The US and Europe cannot fight inflation by raising interest rates because their domestic economies are not pushing against full employment. The source of inflation is from the emerging markets. The US and Europe need China and India to raise interest rates and fight inflation. If they get what they need, that means interest rates in emerging economies rising faster than USD and EUR rates. In terms of term structure, USD and EUR yield curves will only flatten if BRL, CNY and INR curves flatten first.


The more likely scenario is that China and India are facing serious inflation. China will act to slow inflation, India is slightly caught between a rapidly cooling economy and together, aggregate demand will slow. The implications for the rest of the world will be an easing off in energy prices, then food prices, albeit to a lesser extent, and thus lower risk of inflation. The US and Europe will find themselves less motivated to combat inflation.

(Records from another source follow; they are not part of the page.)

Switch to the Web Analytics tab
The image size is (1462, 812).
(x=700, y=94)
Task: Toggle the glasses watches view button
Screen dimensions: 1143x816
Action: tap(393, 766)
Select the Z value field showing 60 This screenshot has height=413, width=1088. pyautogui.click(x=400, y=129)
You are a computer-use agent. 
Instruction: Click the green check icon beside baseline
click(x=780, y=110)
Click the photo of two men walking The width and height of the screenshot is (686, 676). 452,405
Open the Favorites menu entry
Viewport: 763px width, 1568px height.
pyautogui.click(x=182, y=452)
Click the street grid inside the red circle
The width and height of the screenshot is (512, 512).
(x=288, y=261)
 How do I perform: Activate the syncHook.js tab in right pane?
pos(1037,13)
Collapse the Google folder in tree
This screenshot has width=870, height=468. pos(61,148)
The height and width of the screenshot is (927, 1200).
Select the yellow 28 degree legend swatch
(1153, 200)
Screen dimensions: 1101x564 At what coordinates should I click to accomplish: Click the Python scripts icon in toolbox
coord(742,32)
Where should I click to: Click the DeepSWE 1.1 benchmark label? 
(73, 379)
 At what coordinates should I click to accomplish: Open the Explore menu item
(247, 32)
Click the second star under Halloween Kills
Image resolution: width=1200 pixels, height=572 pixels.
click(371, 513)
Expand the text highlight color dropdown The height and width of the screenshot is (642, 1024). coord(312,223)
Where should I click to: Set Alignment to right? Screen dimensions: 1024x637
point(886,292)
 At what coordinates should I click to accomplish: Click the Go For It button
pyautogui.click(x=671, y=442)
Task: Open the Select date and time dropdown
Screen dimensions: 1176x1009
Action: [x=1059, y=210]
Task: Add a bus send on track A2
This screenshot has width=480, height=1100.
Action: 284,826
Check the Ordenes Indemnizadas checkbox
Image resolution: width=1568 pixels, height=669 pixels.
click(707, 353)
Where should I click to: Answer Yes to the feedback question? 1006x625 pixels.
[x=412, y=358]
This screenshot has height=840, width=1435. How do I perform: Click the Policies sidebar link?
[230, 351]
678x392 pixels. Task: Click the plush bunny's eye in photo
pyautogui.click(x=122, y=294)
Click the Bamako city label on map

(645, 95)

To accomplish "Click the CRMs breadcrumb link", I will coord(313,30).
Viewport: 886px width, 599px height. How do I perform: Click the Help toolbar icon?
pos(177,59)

The price of stable prices will be slowing emerging economies and thus demand for US and European exports. Taking the US as an example, consumption is likely to be weak from poorer consumer sentiment, rising unemployment and weaker income, investment is likely to be weak from scarcity of credit, poorer business expectations, weaker corporate profits, the government is broke, any spending might be inflationary. Trade is almost the last hope for any earlier or stronger than expected recovery. That requires export demand from countries other than those in similar financial health or lack thereof: the developing world. If that part of the world is slowing down, it doesn’t leave much hope for a quick recovery.

What could change that is investment in infrastructure in parts of the developing world where inflationary pressures can be addressed by ad hoc and specific measures, i.e. where market prices do not apply wholesale to the economy and there is sufficient central planning, and where balance sheets corporate or sovereign still have the firepower.